EXERCISE DESCRIPTION: Which lines should be repeated? Exactly the one containing "Open the Time range dropdown" and every line after it through the end of the entries below.

[DATA FOR THIS EXERCISE]

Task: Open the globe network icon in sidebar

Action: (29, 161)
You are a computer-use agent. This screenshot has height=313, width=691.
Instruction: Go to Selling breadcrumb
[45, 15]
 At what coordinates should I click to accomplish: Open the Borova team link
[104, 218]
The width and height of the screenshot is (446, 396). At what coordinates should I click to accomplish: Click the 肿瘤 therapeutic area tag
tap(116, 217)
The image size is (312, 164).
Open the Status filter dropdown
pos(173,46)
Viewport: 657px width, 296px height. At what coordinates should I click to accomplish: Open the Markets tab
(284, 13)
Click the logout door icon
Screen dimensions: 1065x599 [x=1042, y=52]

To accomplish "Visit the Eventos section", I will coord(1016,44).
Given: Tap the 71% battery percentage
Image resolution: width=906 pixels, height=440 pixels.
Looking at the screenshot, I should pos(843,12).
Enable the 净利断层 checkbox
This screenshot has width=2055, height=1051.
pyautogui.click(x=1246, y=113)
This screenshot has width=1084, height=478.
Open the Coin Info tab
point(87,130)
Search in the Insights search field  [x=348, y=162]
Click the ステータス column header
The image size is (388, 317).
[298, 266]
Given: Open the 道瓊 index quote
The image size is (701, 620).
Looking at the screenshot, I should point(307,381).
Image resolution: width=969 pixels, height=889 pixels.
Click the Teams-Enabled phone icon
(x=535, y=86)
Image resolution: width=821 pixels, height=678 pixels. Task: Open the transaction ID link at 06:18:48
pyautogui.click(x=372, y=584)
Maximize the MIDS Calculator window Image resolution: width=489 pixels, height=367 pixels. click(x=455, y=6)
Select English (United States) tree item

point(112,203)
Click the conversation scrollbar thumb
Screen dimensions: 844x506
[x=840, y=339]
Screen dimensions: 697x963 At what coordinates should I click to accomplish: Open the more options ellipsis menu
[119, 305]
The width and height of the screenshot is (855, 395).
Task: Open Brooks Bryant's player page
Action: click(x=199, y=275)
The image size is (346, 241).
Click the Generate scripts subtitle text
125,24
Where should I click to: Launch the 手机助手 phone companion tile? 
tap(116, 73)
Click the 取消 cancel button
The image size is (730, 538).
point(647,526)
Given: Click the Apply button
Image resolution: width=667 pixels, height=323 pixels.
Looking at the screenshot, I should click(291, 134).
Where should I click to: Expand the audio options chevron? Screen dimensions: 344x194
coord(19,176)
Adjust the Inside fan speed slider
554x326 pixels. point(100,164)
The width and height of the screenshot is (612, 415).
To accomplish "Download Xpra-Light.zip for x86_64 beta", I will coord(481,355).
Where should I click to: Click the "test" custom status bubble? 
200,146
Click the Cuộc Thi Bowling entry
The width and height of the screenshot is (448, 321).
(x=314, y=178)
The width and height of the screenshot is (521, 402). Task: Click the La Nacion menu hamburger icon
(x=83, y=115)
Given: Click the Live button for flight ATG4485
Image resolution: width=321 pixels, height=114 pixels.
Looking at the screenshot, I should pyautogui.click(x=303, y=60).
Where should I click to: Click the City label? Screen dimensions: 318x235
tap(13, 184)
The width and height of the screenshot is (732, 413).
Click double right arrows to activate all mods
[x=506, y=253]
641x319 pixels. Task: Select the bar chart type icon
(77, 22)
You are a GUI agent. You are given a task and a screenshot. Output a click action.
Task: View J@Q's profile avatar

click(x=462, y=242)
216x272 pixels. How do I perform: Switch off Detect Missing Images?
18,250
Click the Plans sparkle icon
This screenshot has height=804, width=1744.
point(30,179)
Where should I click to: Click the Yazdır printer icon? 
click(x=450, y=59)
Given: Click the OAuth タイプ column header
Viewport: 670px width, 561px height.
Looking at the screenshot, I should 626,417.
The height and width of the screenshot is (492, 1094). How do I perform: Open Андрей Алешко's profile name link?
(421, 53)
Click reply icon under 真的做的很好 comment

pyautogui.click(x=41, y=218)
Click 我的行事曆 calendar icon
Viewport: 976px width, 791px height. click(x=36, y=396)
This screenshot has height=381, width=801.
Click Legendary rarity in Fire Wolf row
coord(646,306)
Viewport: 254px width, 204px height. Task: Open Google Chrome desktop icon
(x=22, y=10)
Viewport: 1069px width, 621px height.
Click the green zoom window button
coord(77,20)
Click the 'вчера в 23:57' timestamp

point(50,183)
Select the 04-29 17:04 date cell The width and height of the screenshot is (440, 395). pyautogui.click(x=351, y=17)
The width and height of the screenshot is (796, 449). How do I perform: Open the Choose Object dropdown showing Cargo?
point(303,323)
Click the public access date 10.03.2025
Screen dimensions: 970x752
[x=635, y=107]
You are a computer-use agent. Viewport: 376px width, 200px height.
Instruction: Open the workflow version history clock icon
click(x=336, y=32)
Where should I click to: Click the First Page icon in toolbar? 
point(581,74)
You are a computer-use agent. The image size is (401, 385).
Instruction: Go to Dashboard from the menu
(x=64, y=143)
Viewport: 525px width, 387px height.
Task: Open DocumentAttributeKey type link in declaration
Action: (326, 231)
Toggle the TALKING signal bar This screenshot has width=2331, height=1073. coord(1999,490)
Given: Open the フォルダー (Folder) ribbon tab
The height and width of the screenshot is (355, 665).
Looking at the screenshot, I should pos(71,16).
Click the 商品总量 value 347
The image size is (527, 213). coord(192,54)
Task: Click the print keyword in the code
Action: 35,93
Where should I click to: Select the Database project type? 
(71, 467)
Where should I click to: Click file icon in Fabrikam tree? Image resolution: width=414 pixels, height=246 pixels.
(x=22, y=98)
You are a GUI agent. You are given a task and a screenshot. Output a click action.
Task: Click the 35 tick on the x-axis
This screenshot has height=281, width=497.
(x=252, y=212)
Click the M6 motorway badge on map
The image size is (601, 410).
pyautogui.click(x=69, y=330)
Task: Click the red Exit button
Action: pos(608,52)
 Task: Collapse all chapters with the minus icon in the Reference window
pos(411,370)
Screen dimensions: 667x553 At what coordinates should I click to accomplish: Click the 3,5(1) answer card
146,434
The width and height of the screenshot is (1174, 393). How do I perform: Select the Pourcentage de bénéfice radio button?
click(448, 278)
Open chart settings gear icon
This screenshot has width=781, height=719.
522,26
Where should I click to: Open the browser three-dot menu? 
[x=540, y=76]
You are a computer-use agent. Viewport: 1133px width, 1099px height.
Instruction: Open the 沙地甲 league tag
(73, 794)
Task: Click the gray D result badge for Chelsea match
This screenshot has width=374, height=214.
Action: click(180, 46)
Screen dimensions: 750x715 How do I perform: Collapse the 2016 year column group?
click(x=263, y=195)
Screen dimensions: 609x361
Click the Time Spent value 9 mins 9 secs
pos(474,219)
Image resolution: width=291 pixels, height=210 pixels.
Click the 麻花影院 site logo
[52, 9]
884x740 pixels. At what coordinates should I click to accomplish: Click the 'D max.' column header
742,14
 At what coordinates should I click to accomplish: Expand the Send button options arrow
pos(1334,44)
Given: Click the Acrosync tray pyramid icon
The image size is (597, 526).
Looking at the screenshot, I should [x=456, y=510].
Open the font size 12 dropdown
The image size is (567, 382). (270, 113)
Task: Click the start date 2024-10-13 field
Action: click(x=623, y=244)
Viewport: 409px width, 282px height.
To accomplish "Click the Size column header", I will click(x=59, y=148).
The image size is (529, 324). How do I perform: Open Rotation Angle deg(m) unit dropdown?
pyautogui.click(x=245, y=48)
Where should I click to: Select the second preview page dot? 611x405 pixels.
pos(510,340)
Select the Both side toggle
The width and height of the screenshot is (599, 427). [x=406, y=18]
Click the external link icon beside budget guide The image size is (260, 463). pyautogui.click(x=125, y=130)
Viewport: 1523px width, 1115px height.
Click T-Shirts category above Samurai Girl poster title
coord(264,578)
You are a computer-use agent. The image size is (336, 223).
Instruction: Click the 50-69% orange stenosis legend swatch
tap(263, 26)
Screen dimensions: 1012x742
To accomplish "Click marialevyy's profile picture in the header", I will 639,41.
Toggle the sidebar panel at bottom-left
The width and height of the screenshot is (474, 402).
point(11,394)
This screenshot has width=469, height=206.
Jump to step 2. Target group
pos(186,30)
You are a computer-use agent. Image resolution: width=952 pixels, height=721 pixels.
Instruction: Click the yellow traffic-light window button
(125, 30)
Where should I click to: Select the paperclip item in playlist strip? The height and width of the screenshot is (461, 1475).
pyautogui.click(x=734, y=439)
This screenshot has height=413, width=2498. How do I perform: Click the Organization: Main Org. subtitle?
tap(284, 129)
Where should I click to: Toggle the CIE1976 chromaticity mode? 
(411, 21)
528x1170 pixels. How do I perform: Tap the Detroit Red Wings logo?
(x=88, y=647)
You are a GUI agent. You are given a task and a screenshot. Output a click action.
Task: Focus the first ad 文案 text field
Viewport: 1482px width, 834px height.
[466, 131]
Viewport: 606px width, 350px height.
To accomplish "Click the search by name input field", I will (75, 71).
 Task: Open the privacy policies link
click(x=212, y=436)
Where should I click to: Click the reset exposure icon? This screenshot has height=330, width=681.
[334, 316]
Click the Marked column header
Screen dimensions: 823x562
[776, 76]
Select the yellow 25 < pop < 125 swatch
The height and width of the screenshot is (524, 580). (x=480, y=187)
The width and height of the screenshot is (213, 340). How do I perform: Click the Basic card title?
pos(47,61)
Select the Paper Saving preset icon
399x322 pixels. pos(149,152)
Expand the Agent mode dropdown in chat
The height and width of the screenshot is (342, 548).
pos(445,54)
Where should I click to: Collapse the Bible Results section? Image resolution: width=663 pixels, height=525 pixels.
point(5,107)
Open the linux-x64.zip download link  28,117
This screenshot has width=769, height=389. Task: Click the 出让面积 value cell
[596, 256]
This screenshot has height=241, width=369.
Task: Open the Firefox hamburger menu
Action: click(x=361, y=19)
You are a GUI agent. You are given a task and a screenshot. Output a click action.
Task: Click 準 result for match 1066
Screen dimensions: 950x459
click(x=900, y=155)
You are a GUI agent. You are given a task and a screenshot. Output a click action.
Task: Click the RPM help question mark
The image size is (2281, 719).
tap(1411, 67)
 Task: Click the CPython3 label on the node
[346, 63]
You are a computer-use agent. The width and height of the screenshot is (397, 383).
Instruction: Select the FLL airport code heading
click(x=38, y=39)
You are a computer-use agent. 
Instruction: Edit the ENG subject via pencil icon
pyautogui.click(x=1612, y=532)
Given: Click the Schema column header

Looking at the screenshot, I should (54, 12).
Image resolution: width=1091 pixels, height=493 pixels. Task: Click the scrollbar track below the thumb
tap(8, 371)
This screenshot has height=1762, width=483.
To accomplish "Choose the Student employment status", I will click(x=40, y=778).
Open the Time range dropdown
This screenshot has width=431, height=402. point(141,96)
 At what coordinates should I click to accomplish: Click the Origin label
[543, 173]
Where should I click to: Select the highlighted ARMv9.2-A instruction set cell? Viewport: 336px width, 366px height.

[/DATA FOR THIS EXERCISE]

REPLY:
Open the Time range dropdown
This screenshot has width=431, height=402. point(141,96)
 At what coordinates should I click to accomplish: Click the Origin label
[543, 173]
Where should I click to: Select the highlighted ARMv9.2-A instruction set cell? Viewport: 336px width, 366px height.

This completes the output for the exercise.